Tuesday, January 3, 2017

COMPUTER SIMULATION

COMPUTER SIMULATION
A computer simulation or a computer model is a computer program that attempts to simulate an abstract model of a particular system. Computer simulations have become a useful part of mathematical modelling of many natural systems in physics, chemistry and biology, human systems in economics, psychology, and social science and in the process of engineering new technology, to gain insight into the operation of those systems. Traditionally, the formal modeling of systems has been via a mathematical model, which attempts to find analytical solutions to problems which enables the prediction of the behaviour of the system from a set of parameters and initial conditions. Computer simulations build on, and are a useful adjunct to purely mathematical models in science, technology and entertainment. The reliability and the trust people put in computer simulations depends on the validity of the simulation model.
Computer simulation was pioneered as a scientific tool in meteorology and nuclear physics in the period directly following World War II, and since then has become indispensable in a growing number of disciplines. The list of sciences that make extensive use of computer simulation has grown to include astrophysics, particle physics, materials science, engineering, fluid mechanics, climate science, evolutionary biology, ecology, economics, decision theory, medicine, sociology, epidemiology, and many others. There are even a few disciplines, such as chaos theory and complexity theory, whose very existence has emerged alongside the development of the computational models they study.

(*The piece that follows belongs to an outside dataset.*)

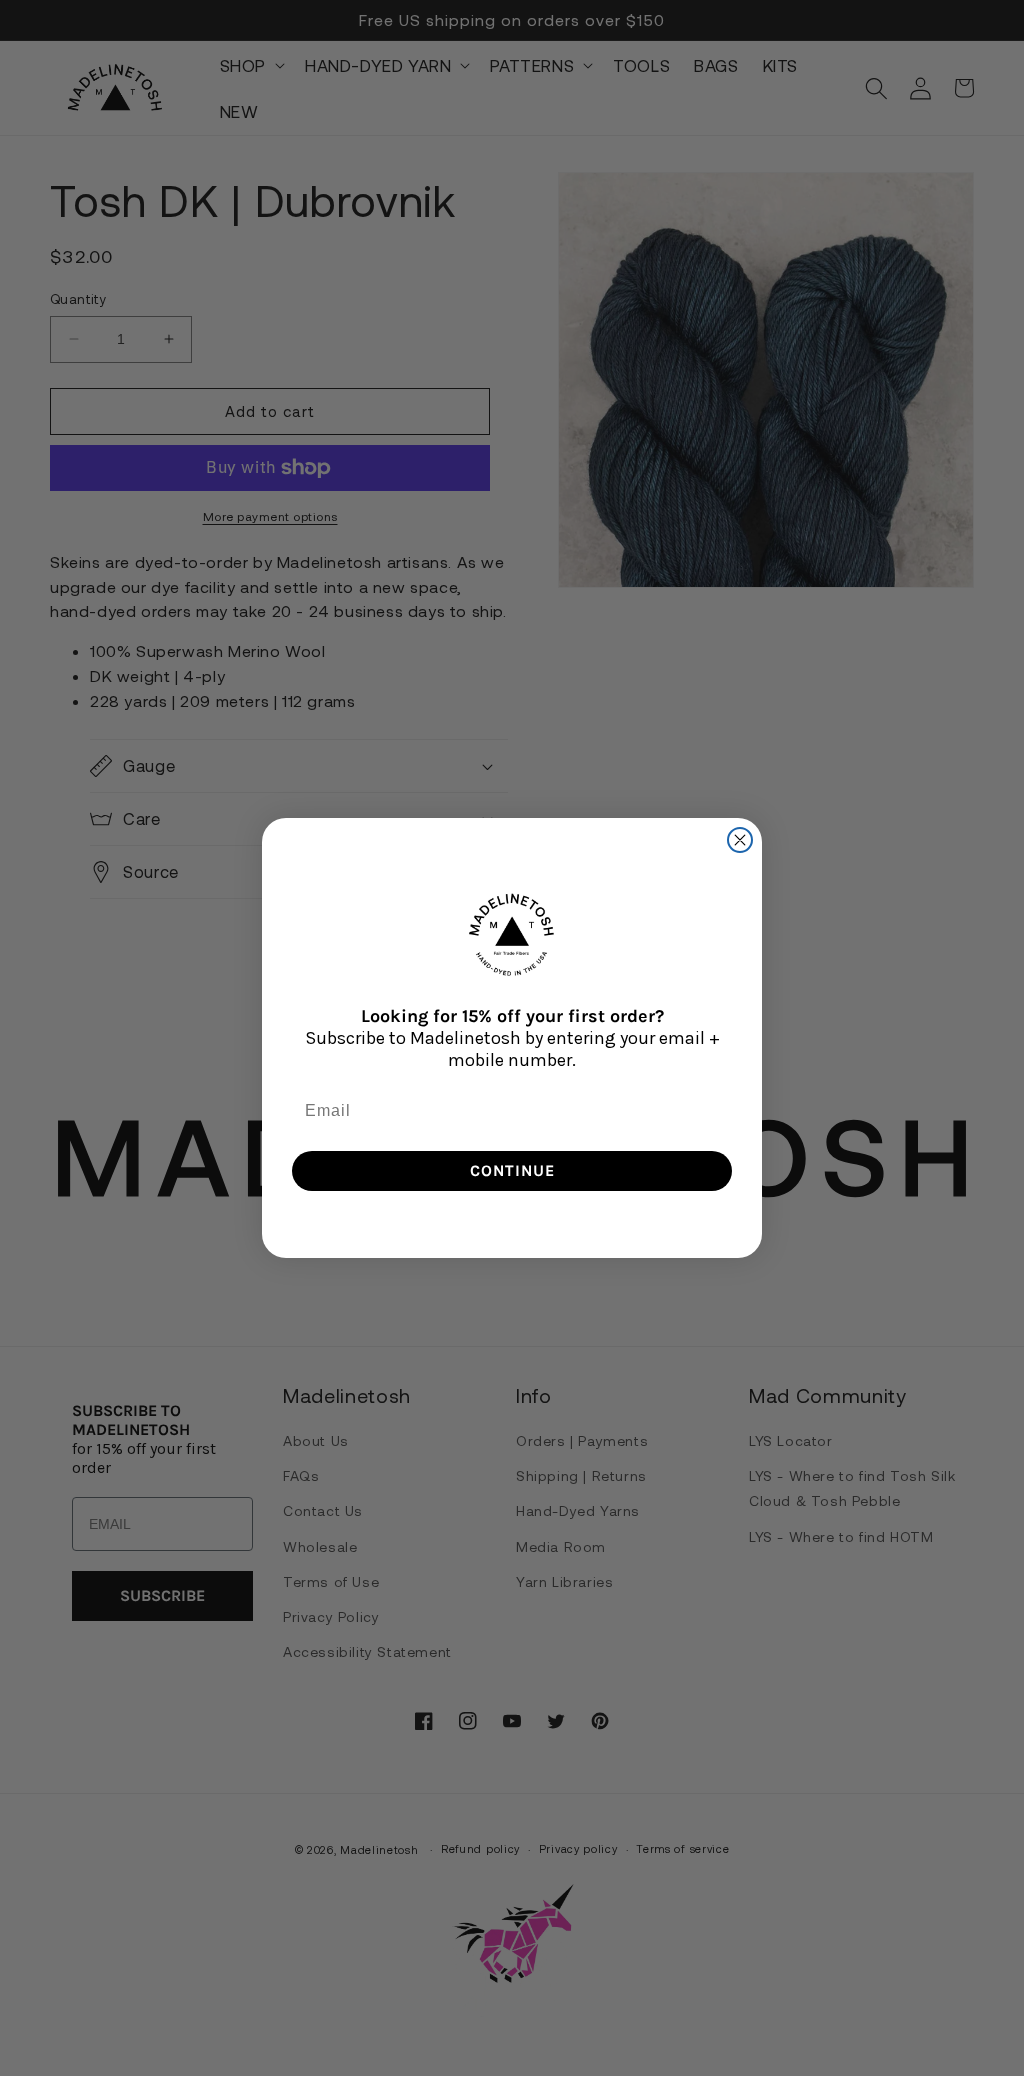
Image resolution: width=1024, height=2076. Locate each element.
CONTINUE (512, 1170)
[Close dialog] (740, 840)
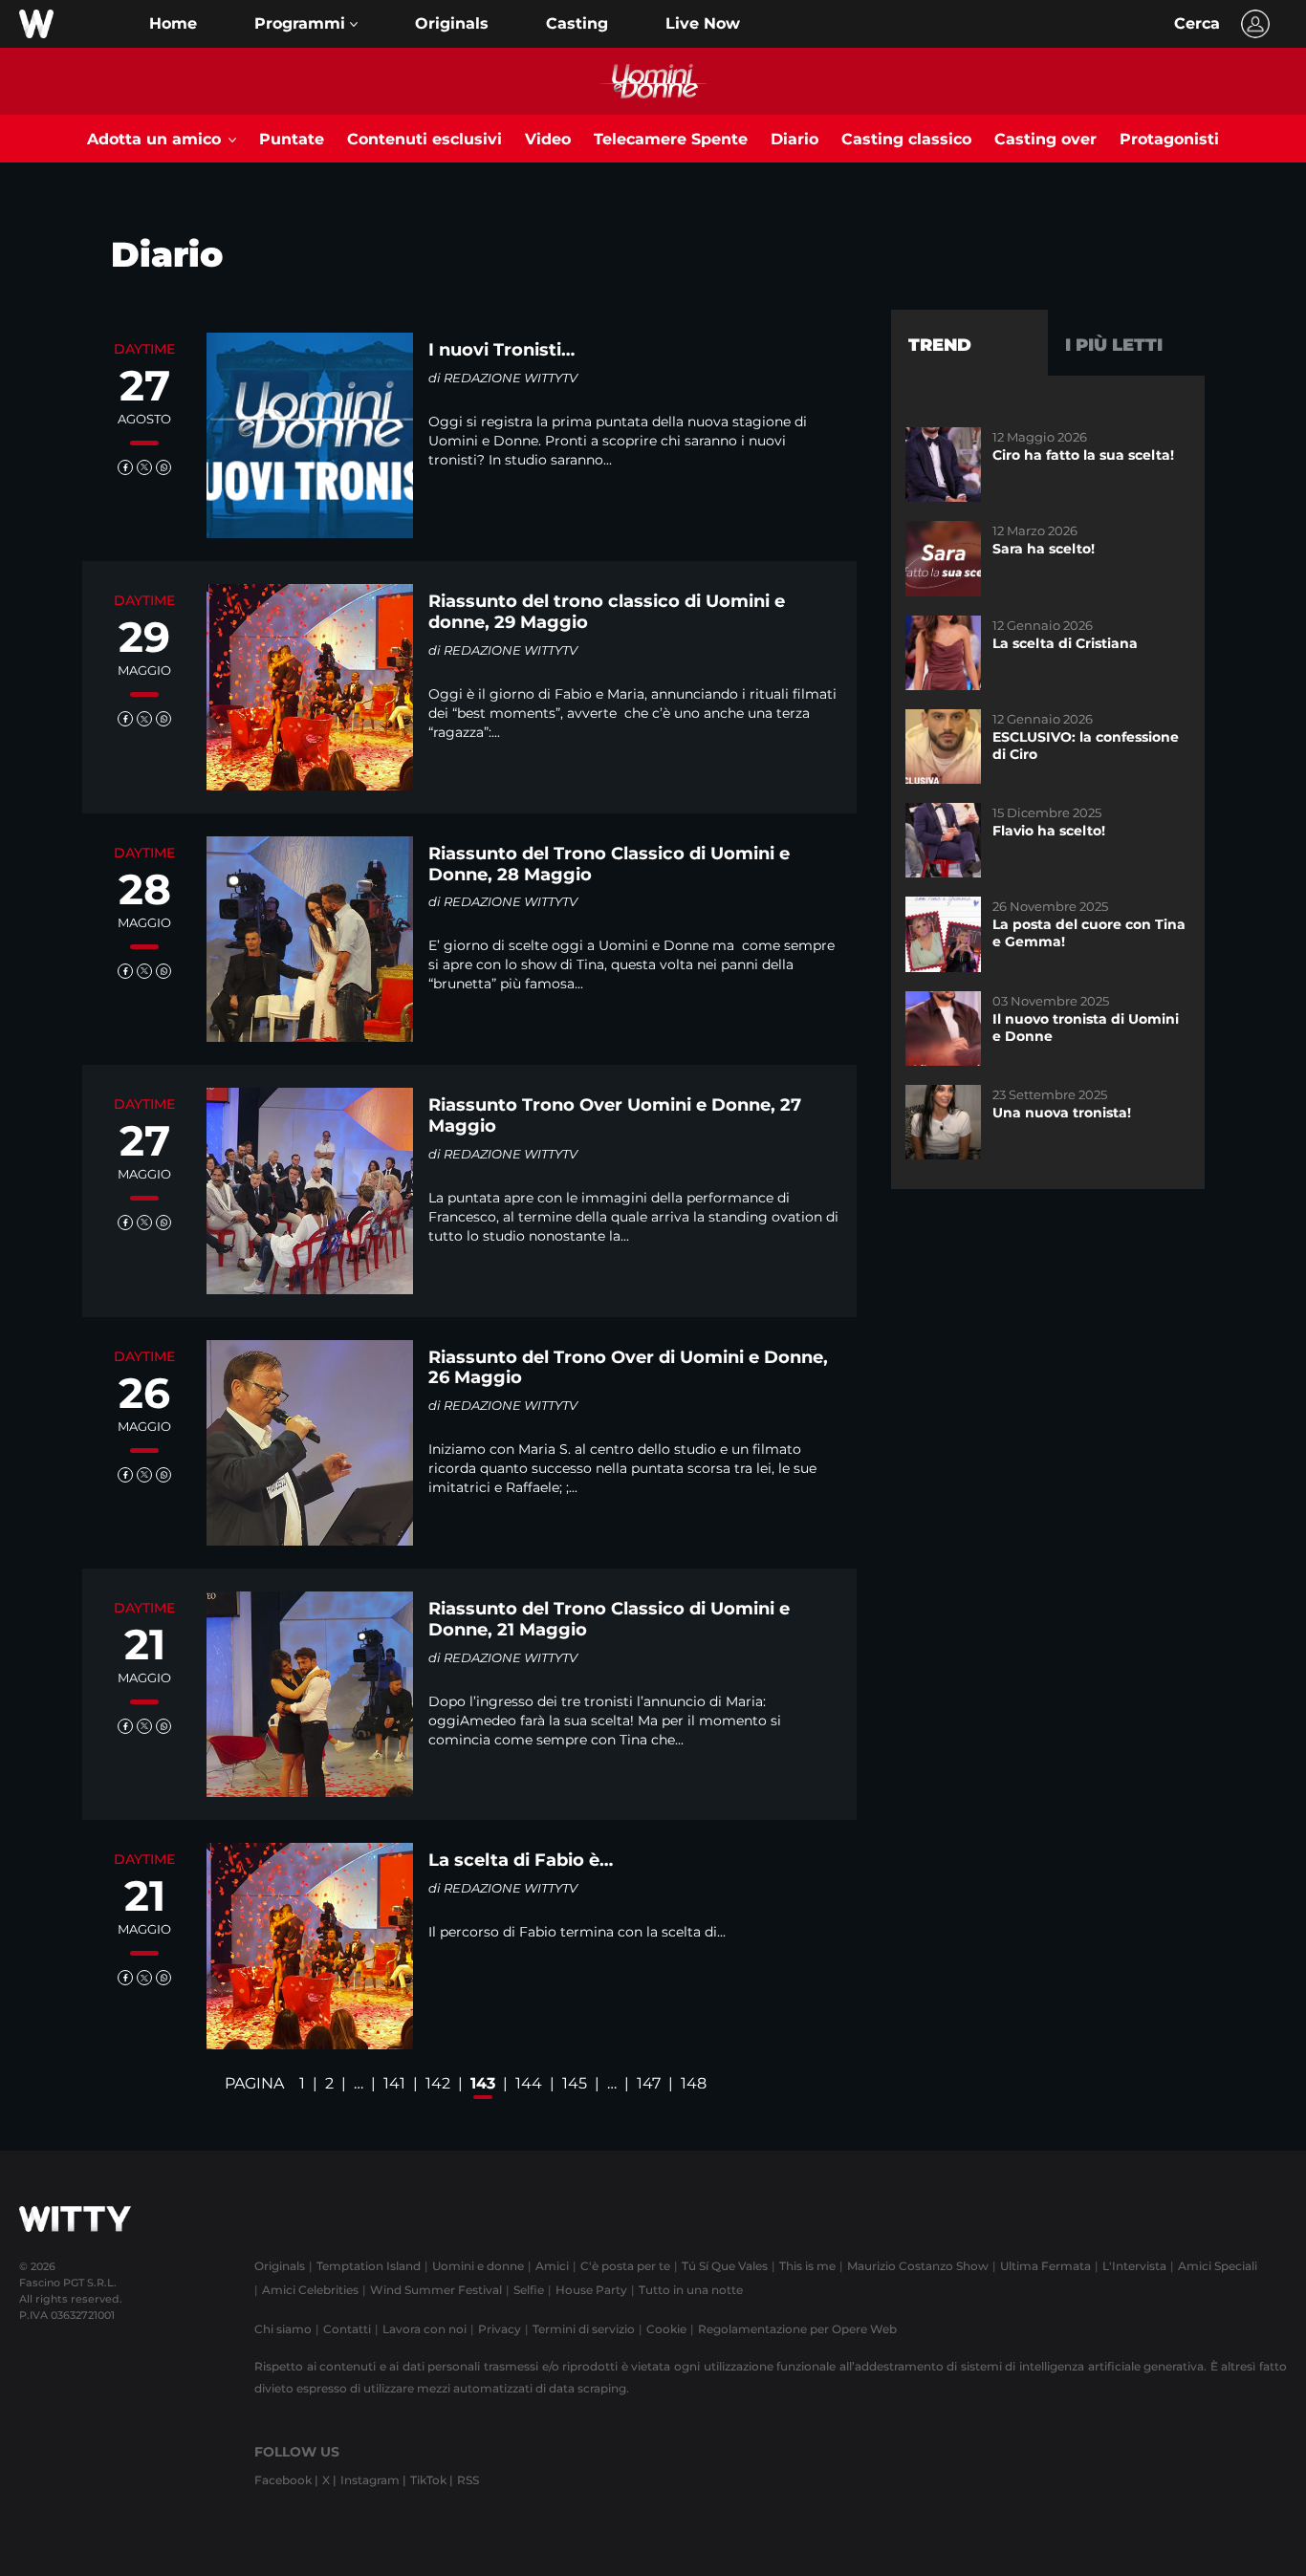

Under the category of heuristic models, simulations can be further subdivided into those used to communicate knowledge to others, and those used to represent information to ourselves. Another broad class of purposes to which computer simulations can be put is in telling us about how we should expect some system in the real world to behave under a particular set of circumstances. Loosely speaking: computer simulation can be used for prediction. We can use models to predict the future, or to retrodict the past; we can use them to make precise predictions or loose and general ones. Finally, simulations can be used to understand systems and their behavior. If we already have data telling us how some system behaves, we can use computer simulation to answer questions about how these events could possibly have occurred; or about how those events actually did occur.